The Domain-Specific RAG System is a generative AI project that combines Chunking strategy and Retrieval layer, built with LangChain / LlamaIndex. The project follows a clean, modular pipeline where input handling, generation, and presentation stay separated, making it easy to test, extend, and present. It showcases modern generative AI techniques while producing a working, demo-ready application.
Traditional solutions to this problem are slow, static, and unable to generate new, context-aware content on demand. Without a generative AI approach built on Retrieval layer and LangChain / LlamaIndex, users cannot get personalized, high-quality outputs quickly, and there is no straightforward way to refine or evaluate the results.
This project applies generative AI through Chunking strategy, orchestrated with LangChain / LlamaIndex and Retrieval layer. The pipeline is designed for quality and control, with validation, evaluation, and a clean interface. It generates consistent, context-aware results and can be adapted to related tasks with minimal changes.
LangChain / LlamaIndex
Chroma / FAISS / Pinecone
Python 3.11+
Structured prompts and configuration
Error handling and retries
Evaluation and logging
OpenAI embeddings / sentence-transformers
Modular pipeline around Chunking strategy and Retrieval layer
Configurable generation and evaluation settings
Clear logging, retries, and cost tracking
Clean interface for results
Reusable components for related tasks
Evaluation of output quality
The project is layered: the input layer prepares and validates inputs through Chunking strategy; the generation layer invokes the model with LangChain / LlamaIndex and Retrieval layer; and the output layer formats and presents results via Citation and evaluation module. Shared configuration, logging, and evaluation modules support all layers, keeping the system robust and easy to extend.
Set up the Python environment, project structure, and configuration files.
Build the input layer with Chunking strategy and validate incoming data.
Implement the generation pipeline using LangChain / LlamaIndex and Retrieval layer.

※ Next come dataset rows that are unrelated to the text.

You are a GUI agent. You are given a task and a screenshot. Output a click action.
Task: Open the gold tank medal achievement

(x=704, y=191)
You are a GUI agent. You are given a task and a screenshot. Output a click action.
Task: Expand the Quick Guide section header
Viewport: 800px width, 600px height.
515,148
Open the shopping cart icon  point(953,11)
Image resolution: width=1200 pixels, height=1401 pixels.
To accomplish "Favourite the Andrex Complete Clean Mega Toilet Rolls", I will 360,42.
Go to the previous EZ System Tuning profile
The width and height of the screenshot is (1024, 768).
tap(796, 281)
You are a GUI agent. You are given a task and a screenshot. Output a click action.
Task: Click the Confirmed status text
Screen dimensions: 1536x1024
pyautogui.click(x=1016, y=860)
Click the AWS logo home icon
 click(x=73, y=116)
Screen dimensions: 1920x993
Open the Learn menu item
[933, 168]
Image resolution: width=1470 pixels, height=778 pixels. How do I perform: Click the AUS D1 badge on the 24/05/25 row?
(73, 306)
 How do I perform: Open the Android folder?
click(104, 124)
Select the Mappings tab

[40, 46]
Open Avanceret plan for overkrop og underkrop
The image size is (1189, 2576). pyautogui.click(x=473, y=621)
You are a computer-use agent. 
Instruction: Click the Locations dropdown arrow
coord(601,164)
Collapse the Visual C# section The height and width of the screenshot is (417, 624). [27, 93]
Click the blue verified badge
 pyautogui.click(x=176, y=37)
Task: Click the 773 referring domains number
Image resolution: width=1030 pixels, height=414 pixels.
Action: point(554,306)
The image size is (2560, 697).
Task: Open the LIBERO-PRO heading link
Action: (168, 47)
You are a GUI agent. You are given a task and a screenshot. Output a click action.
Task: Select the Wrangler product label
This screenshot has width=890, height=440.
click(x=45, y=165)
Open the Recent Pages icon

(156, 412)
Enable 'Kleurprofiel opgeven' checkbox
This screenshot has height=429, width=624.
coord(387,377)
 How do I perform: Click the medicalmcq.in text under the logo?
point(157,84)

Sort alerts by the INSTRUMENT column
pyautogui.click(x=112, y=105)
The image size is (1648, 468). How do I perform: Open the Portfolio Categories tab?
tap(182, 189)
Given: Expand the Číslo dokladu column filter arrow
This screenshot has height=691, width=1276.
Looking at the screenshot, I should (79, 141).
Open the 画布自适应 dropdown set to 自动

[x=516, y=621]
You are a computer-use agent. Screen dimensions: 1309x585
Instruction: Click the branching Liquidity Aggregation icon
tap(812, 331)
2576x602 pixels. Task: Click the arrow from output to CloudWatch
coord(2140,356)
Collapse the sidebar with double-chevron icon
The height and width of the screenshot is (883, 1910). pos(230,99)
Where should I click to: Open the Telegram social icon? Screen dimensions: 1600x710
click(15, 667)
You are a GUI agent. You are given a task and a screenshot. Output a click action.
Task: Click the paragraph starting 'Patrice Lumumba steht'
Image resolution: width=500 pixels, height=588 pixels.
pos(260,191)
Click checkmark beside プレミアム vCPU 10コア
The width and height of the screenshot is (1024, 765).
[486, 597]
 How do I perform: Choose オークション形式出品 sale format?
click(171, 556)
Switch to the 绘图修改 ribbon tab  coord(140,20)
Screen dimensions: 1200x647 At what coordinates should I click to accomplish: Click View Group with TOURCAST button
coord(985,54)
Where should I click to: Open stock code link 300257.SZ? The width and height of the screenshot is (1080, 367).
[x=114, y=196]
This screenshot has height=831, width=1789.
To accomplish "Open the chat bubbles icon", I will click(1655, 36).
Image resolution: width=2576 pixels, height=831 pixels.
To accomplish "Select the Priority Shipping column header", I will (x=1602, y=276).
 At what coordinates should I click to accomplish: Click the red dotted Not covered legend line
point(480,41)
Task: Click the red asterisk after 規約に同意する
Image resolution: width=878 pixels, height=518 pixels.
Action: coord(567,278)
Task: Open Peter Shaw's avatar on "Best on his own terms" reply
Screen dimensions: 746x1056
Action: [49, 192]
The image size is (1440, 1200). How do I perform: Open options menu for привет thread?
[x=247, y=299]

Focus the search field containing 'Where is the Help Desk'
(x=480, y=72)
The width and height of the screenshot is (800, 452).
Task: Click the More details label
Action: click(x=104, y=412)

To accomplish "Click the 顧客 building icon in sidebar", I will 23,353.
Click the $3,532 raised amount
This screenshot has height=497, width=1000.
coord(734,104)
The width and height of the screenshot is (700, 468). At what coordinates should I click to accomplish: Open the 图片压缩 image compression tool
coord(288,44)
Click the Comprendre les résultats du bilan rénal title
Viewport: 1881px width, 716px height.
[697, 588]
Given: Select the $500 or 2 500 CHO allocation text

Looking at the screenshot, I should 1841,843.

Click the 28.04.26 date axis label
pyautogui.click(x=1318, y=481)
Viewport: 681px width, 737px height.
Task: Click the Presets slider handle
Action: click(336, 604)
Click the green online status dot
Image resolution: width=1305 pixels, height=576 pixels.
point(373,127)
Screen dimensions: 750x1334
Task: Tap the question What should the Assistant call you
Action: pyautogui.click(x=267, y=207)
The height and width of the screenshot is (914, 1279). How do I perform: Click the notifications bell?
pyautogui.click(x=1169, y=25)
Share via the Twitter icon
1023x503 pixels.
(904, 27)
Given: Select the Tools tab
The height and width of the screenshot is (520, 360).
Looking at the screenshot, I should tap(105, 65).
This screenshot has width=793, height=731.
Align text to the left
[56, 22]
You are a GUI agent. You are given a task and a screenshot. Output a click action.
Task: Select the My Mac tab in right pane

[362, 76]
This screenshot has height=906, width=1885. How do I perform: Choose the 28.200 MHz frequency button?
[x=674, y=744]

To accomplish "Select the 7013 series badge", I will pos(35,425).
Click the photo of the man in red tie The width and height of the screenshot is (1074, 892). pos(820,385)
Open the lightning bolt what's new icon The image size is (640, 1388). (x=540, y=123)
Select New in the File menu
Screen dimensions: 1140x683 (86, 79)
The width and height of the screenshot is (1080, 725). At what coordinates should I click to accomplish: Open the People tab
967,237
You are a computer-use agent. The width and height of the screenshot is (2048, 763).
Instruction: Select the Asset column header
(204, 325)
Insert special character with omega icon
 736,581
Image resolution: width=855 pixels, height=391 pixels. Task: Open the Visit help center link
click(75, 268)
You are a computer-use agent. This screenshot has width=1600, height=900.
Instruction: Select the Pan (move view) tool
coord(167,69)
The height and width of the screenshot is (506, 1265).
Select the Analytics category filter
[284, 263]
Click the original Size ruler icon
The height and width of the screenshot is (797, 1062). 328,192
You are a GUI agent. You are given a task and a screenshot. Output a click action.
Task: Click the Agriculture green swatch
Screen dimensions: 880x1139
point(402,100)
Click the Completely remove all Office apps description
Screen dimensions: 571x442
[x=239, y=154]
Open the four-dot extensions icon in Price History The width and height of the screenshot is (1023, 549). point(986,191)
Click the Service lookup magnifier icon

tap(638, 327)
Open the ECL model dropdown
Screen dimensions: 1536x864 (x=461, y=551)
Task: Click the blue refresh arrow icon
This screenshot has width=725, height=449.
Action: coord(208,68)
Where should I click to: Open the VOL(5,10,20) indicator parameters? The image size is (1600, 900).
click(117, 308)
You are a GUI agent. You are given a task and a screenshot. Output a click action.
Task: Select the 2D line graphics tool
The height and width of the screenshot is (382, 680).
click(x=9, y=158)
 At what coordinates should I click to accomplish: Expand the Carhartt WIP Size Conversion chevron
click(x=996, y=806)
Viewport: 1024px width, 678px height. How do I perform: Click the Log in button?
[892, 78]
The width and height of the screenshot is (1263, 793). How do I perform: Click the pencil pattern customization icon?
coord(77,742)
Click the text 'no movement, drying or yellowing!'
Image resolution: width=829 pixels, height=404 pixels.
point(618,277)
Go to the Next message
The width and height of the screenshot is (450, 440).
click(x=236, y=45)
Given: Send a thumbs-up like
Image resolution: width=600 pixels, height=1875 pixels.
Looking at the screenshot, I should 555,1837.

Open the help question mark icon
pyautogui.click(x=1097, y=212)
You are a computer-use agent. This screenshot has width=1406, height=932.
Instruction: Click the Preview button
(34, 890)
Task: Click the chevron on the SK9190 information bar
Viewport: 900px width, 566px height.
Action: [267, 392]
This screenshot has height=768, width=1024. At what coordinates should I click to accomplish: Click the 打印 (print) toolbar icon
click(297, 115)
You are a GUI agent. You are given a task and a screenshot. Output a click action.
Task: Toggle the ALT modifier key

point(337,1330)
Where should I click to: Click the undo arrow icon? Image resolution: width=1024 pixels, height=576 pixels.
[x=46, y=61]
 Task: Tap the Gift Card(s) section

Add the output and presentation layer via Citation and evaluation module.
Wire up end-to-end flows and add error handling and retries.
Evaluate output quality, tune prompts, and refine settings.
Package the project, document it, and prepare the demo and viva report.
Build production-style generative AI applications
Apply Building document Q&A systems and Document chunking and embedding
Design prompts and evaluation for generated content
Work with LLM and diffusion model APIs
Present and defend a complete GenAI project in viva
Expose the pipeline as a REST API for other apps
Add fine-tuning for higher-quality domain outputs
Add guardrails and content safety checks
Deploy with caching for lower latency and cost
The Domain-Specific RAG System delivers a complete generative AI workflow — from input and generation to evaluation and presentation. It is practical, modern, and easy to explain, making it an excellent final year project that demonstrates in-demand AI skills.